That was seven years ago. In the beginning, they used to meet in the park. Soon Sia started visiting the park only to meet him. They became inseparable. He liked to answer the call of birds and whistle to strays. She liked to pelt him with Jamun seeds. Sometimes he imitated the rowdy colony boys who liked to rough each other up, especially because it made Sia laugh so hard. That was their secret, Sia’s revenge on those who didn’t want her in their team. Soon they had a new brood of friends. The spotted mongrel – Lula, who chased a ball or her own tail with equal pleasure, the black cat – Sleepyhead, who purred and bristled her tail against Sia’s shins, and the squirrel – Stripes, who would hang motionless like a ripe mango about to fall from the branches, then dart down to pick up the crumbs which Sia offered.

A few days later he moved to Sia’s home. He still remembered that day like it was yesterday. It was Sunday and they had played together for hours, built a castle with small stones and had raised a bright red flag - fashioned from an old torn kite, on its tallest minaret. Rusty had even told her the story of that kite, the places it had visited, the things it had seen. Sia had heard it all with rapt attention. But when the sun went down behind the onion-dome of the mosque, Sia’s mother had come to the park calling out for her, worried that she hadn’t eaten anything since afternoon.

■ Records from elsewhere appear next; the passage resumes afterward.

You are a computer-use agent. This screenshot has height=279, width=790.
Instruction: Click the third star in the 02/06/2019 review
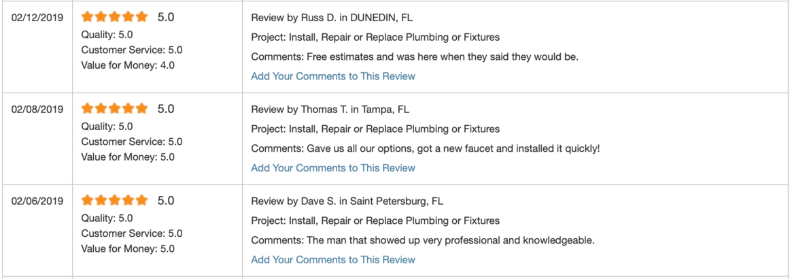tap(114, 200)
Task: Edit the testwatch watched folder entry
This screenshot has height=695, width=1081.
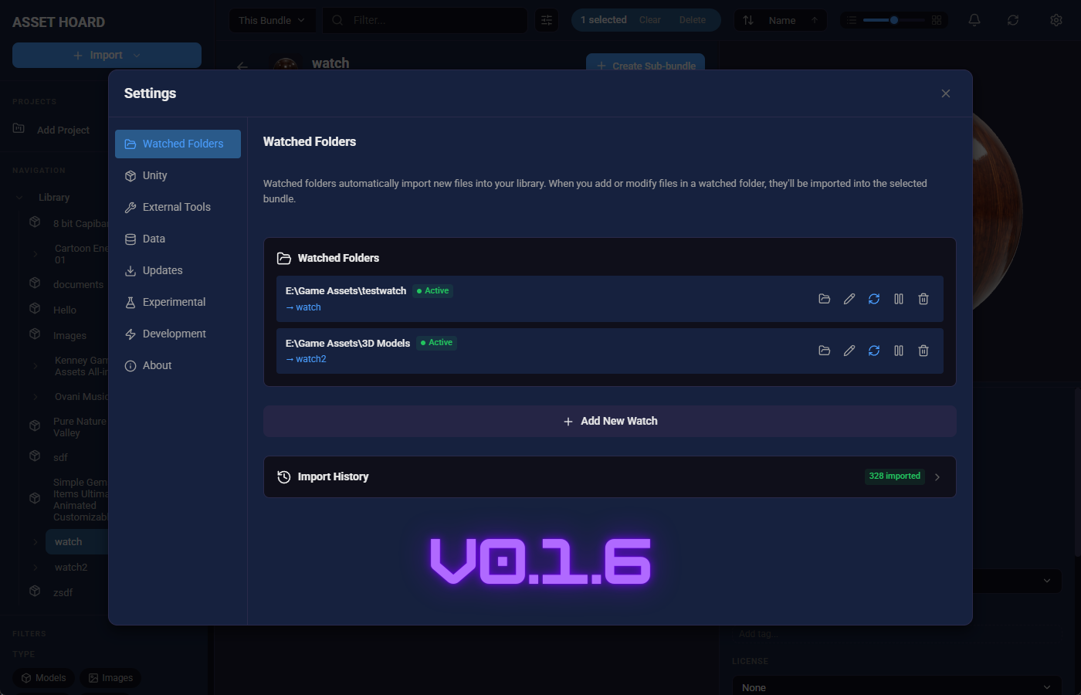Action: pyautogui.click(x=849, y=299)
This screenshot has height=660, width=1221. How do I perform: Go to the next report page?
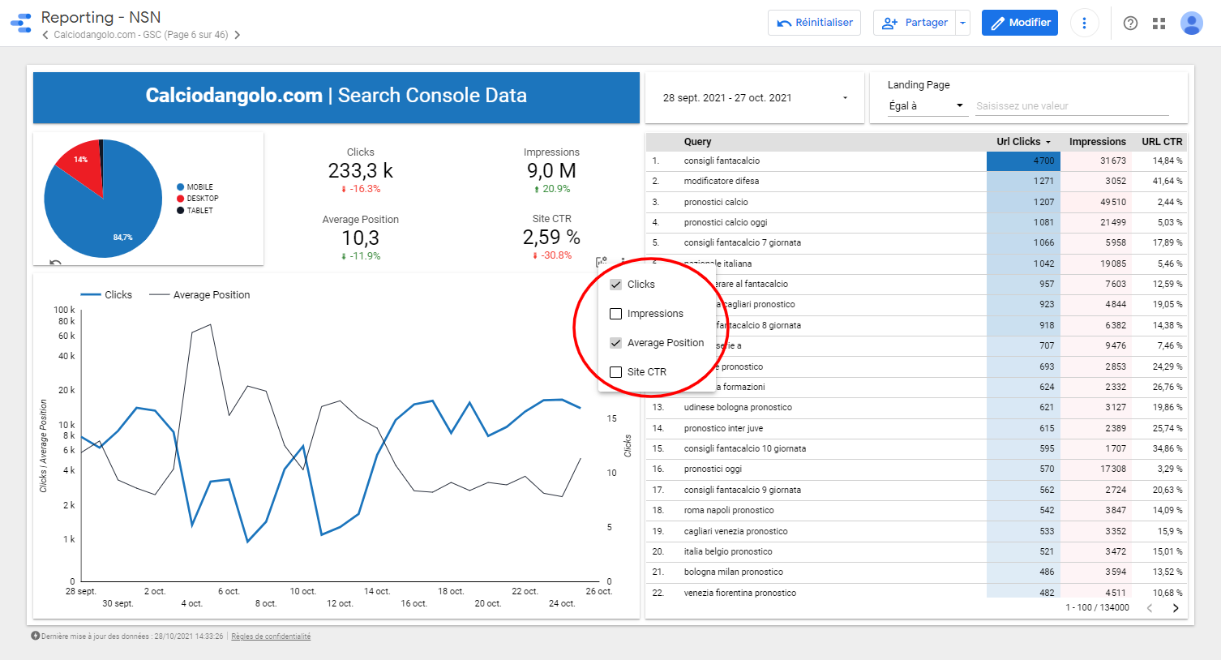237,35
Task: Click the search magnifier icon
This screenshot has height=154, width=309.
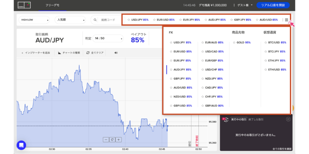Action: tap(95, 20)
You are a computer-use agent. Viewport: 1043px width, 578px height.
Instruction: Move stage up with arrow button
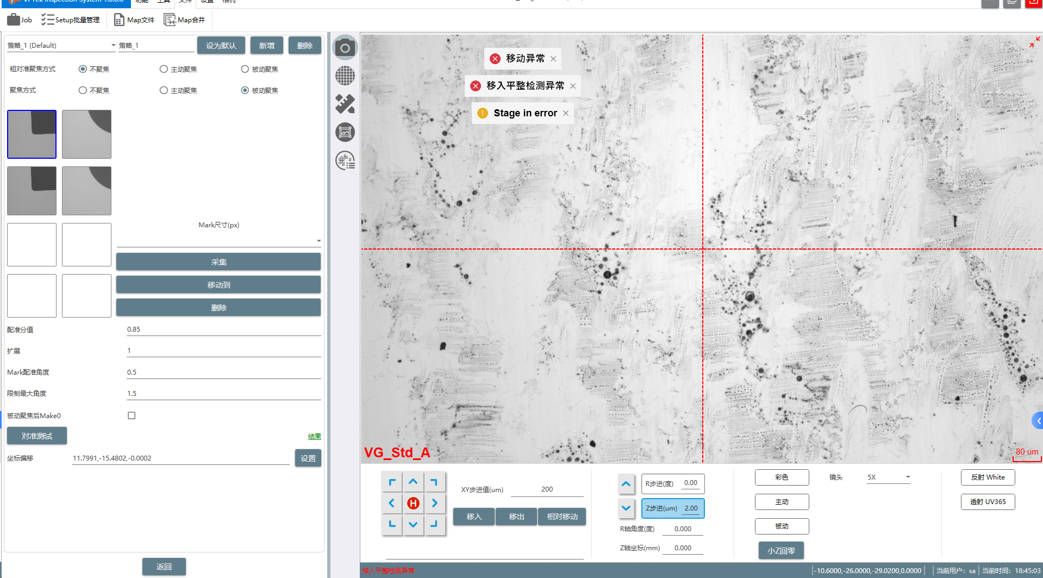click(413, 482)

Sia had held Rusty’s hand and together they had sprinted to meet Maa.

‘Meet my best friend in the whole world Maa,’ she had squealed.

And though Maa had seemed a bit confused, she had asked ‘And what’s her name?’

‘Her?’ Sia had rolled her eyes. ‘Maa, his name is Rusty, say hello to him Maa.’

Maa had smiled, still not looking at Rusty and asked ‘Would he join us for dinner then?’

‘Will you? Will you?’ Sia had pleaded bouncing around like a ball, ‘Please, please say yes.’

And he did. Seven years ago. Since then they had lived together, sharing the bedroom, the toys, the window, the food and the balcony.

*

Sia was in an unusually sullen mood as she boarded the black yellow auto-rickshaw -the tuk-tuk. She hugged her blue rucksack and rocked on the balls of her feet, seething silently. She didn’t like quarrelling with her oldest friend.

A few stops later, Urvi climbed the rickshaw and plunked her bag on the pitted floor. Sia shifted to make space for her.

‘Bad mood, eh?’ Urvi elbowed Sia.

Sia looked at her and shook her head.

‘Yes, of course,’ said Urvi. ‘The next thing you would tell me is that you didn’t have one of your little spats with Rusty!’

‘He is bloody insufferable,’ said Sia, ‘And a lazy bum to top it off.’

‘And not to mention . . . invisible.’

The look Sia gave was enough to shut her up for the rest of the journey.

*

The sun went up high into the sky, beating down with fury. But Rusty hardly felt it. He liked the way sunlight played with the slats of the balcony, painting neat rows of shadows on the tiled floor. He heard Maa open the door to Sia’s room. It was time for the daily cleaning. She would pick up Sia’s clothes, arrange her books and dust the table. Sometimes she even came to the balcony and sat down with Rusty. On days like that they shared a comfortable silence.

Sometimes Rusty did try and talk to her, tried to tell her how much he loved being a part of this family. But Maa often ignored him. Yet he liked her. He liked the gentle warmth that her mere presence brought to the room.

Today, Maa sat on the corner of Sia’s bed with her painting folio. She took out the paintings and spread them over the bed. Rusty got up from the chair and sat by her side. He could see these paintings for hours. Paintings of the time Sia and he had spent together chasing pigeons, dancing in the rain, running circles around a tree, making sand castles on the beach, playing in the snow . . .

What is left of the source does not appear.